Xenophobic attacks in townships across South Africa, May 11 2008

Sign made by victims of xenophobia and worried African expats outside the Cape Town central police station, 2018.

On May 11 2008, an outburst of xenophobic violence in the Johannesburg Township Alexandra triggered more xenophobic violence in other townships. Firstly, it only spread in the Gauteng province. After two weeks, the violence spread to other urban areas across the country, mainly Durban and Cape Town. But it also emerged in townships in more rural areas such as Limpopo Province.  The violence consisted of attacks both verbally and physically by inhabitants of the townships on other inhabitants. The victims were called foreigners, referring to their nationality being non-South African and predominantly Zimbabwean and Mozambican. As a result many houses were burnt, 342 shops were looted and 213 burnt down. Hundreds of people were injured, thousands chased away and the death toll after the attacks stood at 56.
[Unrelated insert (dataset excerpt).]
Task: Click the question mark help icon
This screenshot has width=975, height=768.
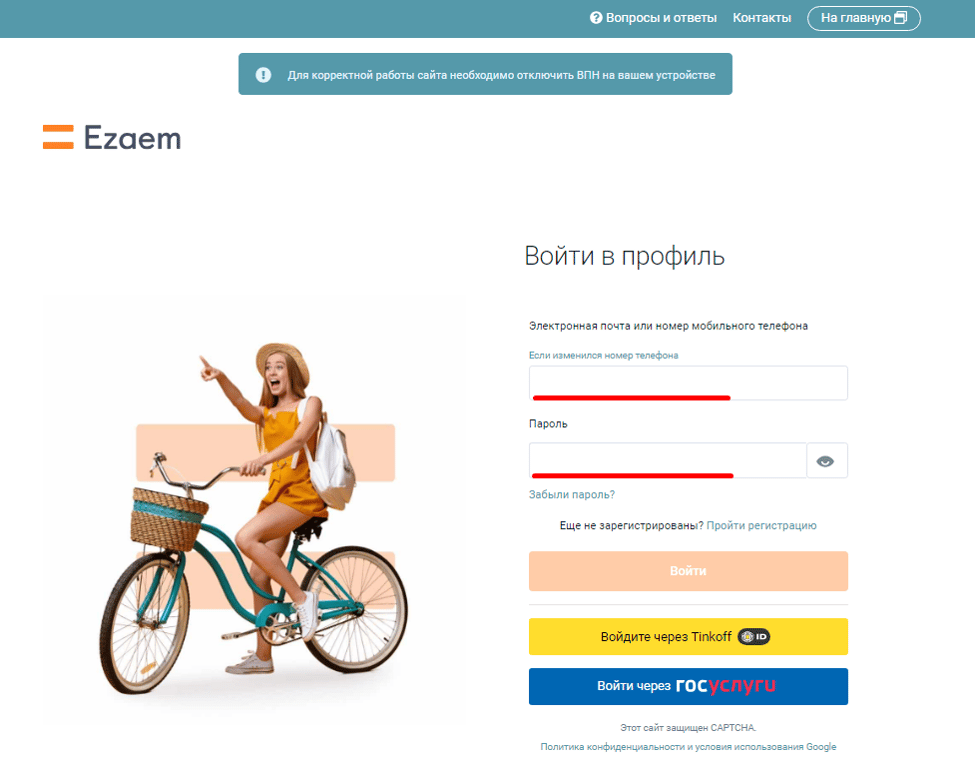Action: click(596, 18)
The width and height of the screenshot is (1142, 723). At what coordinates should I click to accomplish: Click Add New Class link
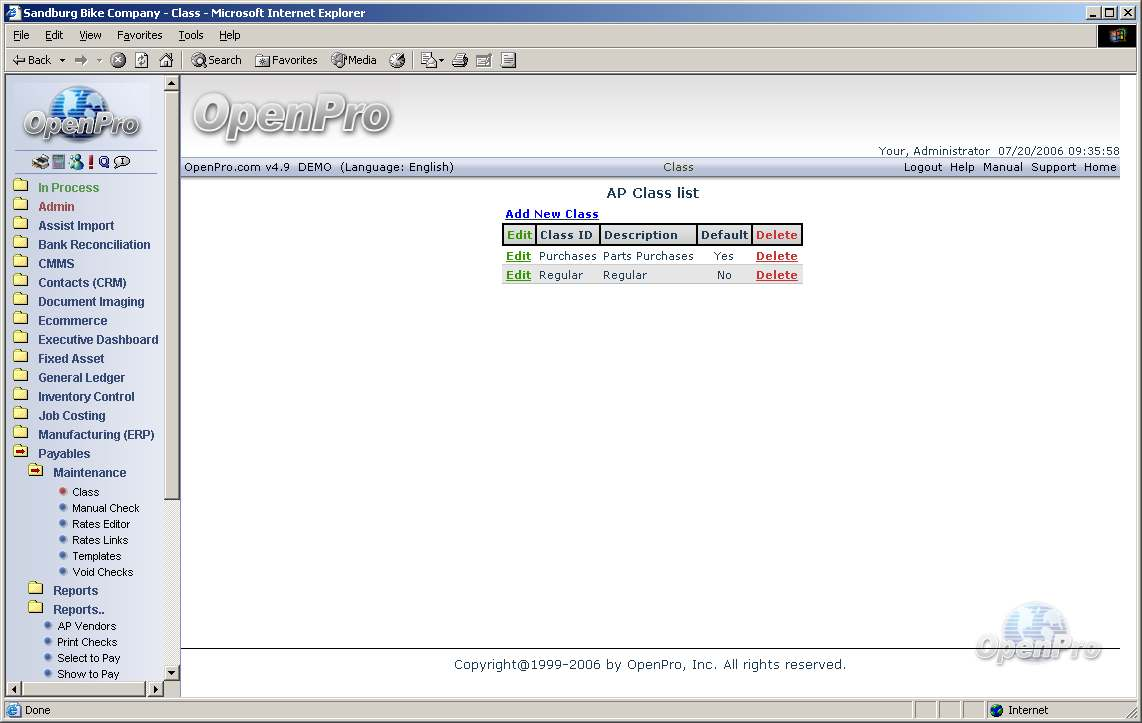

Xenophobia is the fear of everything strange and foreign. It is also used to describe the resentment and dislike towards foreign people. It derives from the Greek: xenos (stranger, foreigner) and phobos (fear).

These attacks are condemned by the South African people. There was also a huge outcry in many townships to condemn this most criminal behavior.

Mainly the influx of Zimbabweans who fled the dire conditions in their homecountry were blamed for the misery in the townships. Also other African immigrants, mainly Nigerians, Somalis, Congolese, Ethiopians, Malawians and Mozambicans were affected by the violence.

In 2008 around 20,000 foreign immigrants sought safe shelters in the Western Cape. They were housed then in more than 100 ad-hoc shelters in community centers, churches and the city’s six safe zones most of the immigrants however have been reintegrated in their communities.